> Exercise details
Rewrite the listing lines starting at the line containing "Screen dimensions: 828x466" and ending at the line containing "Screen dimensions: 1280x800", changing "sidebar" to "side panel" and keeping everything else identical. Leave the pictures out of your output.

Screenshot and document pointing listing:
┌────────
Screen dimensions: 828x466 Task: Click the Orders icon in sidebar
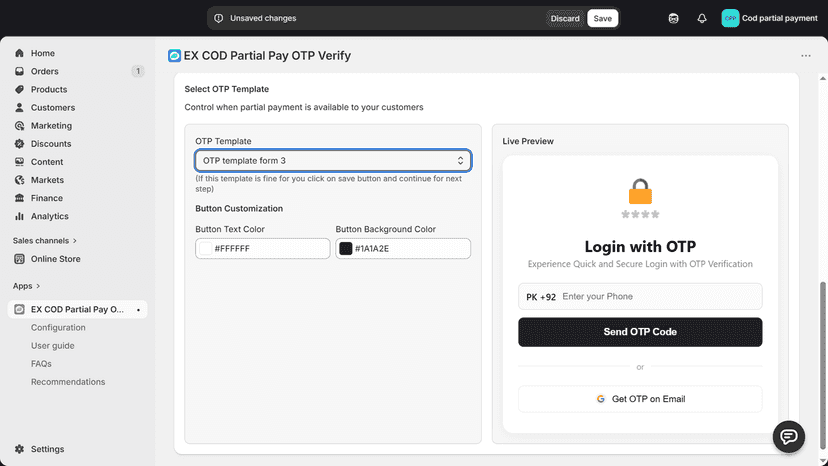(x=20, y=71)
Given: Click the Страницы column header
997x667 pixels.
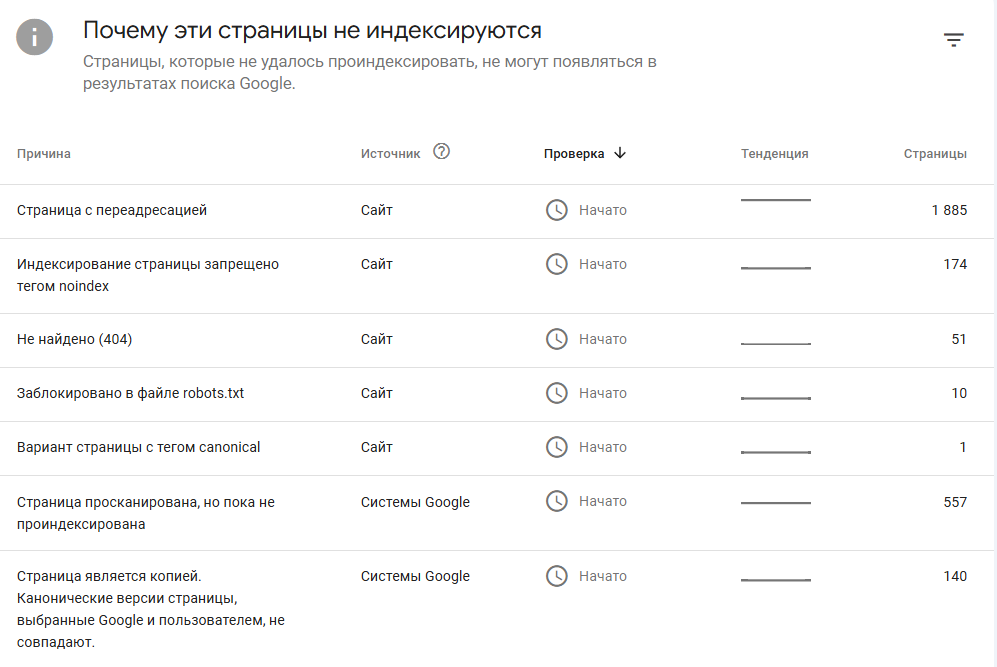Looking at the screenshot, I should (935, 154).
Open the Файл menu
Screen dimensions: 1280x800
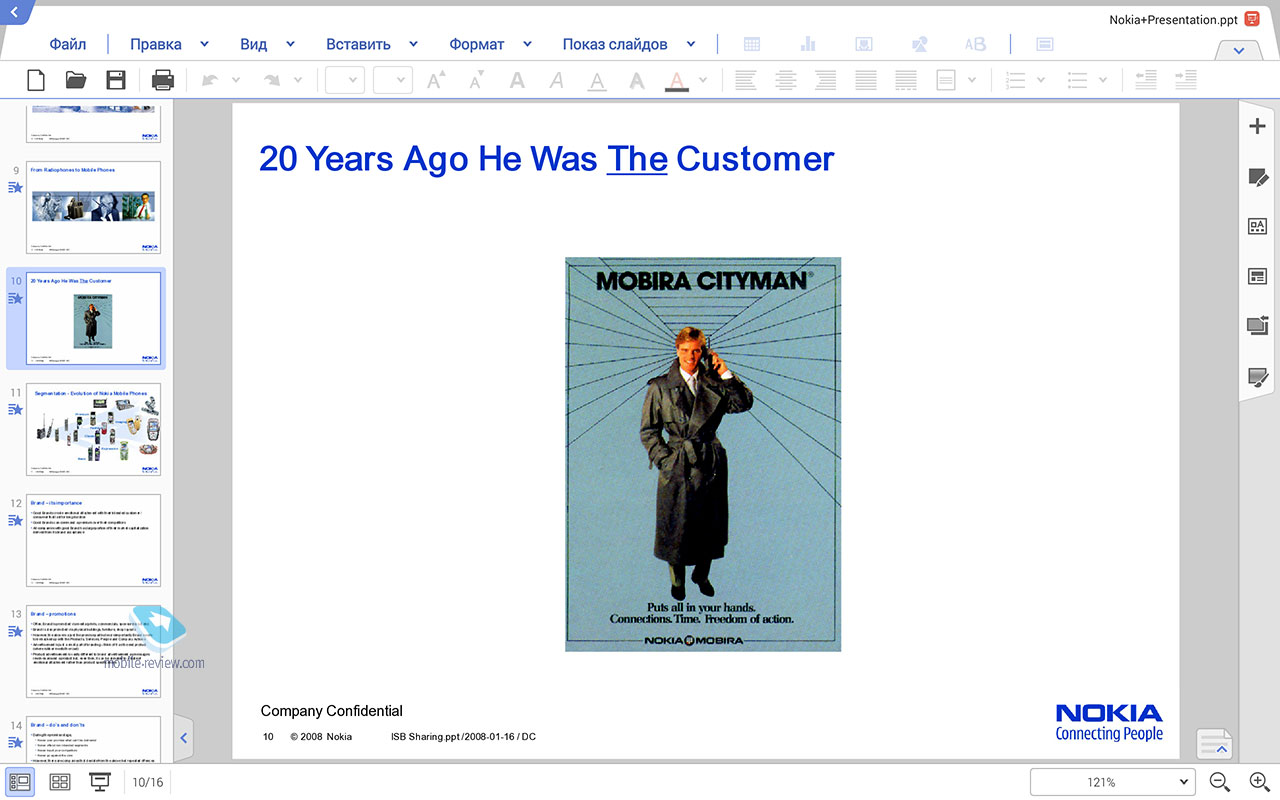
└────────
┌────────
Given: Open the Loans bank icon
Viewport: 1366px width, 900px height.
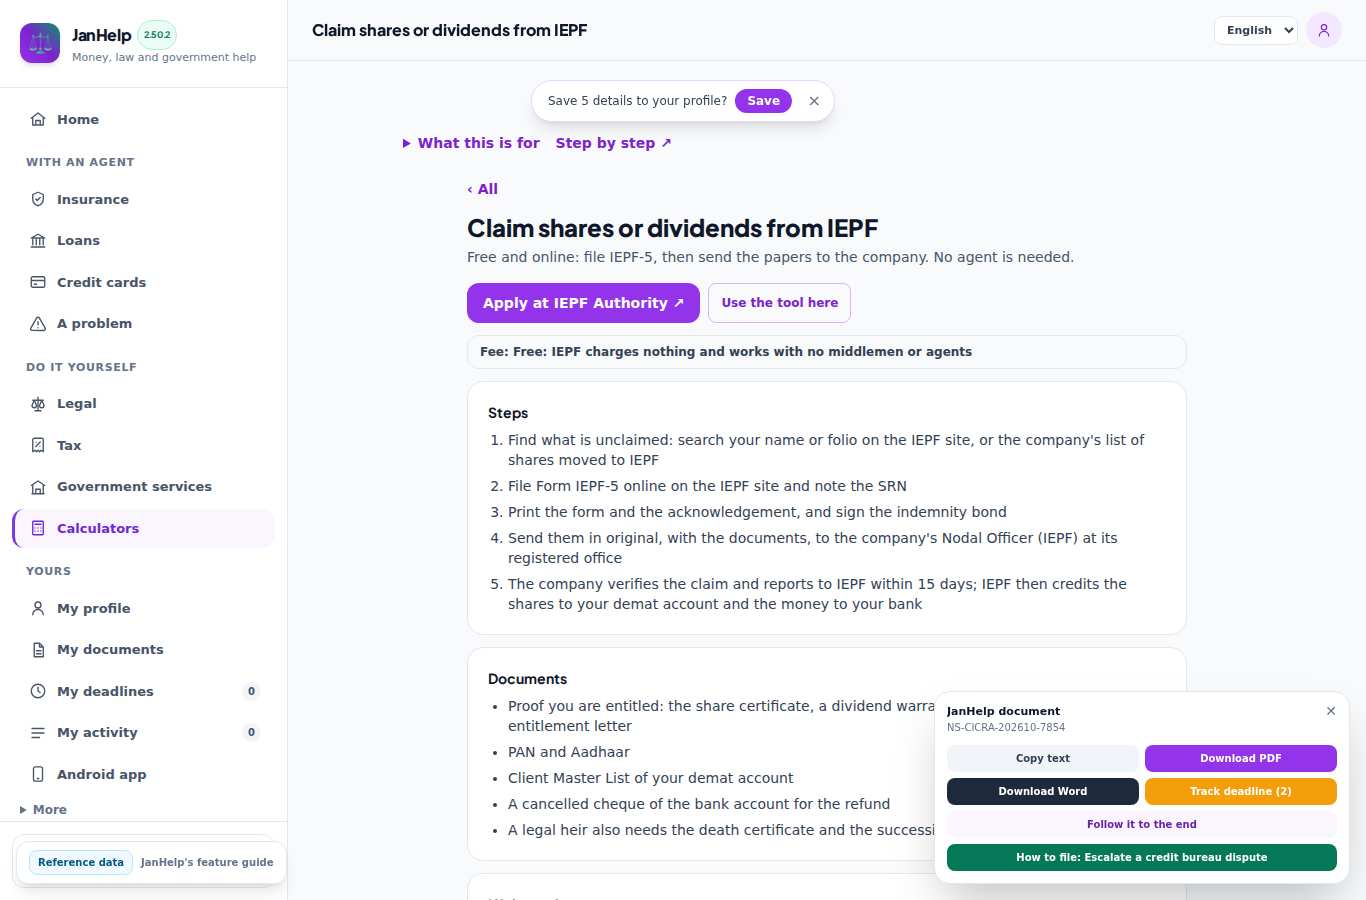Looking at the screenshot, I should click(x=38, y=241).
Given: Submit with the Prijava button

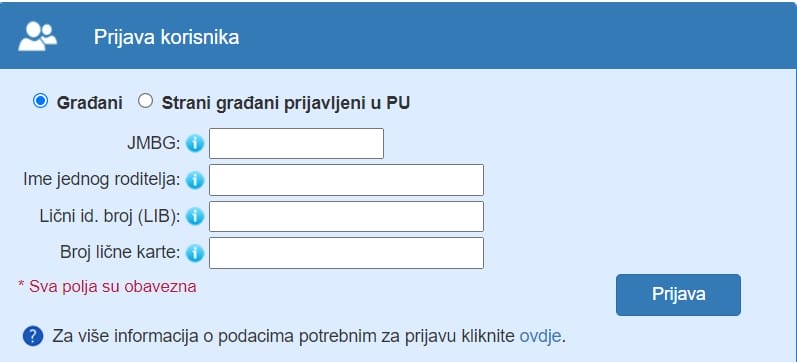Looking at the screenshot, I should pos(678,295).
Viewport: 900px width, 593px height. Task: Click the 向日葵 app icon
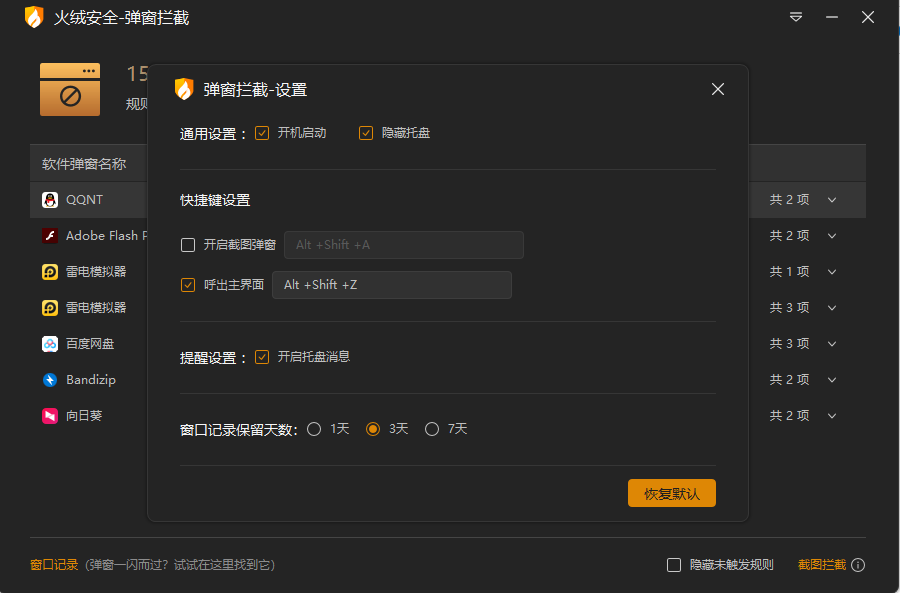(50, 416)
└────────
> Result below
Screen dimensions: 828x466 Task: Click the Orders icon in side panel
(x=20, y=71)
Given: Click the Страницы column header
997x667 pixels.
Looking at the screenshot, I should (935, 154).
Open the Файл menu
Screen dimensions: 1280x800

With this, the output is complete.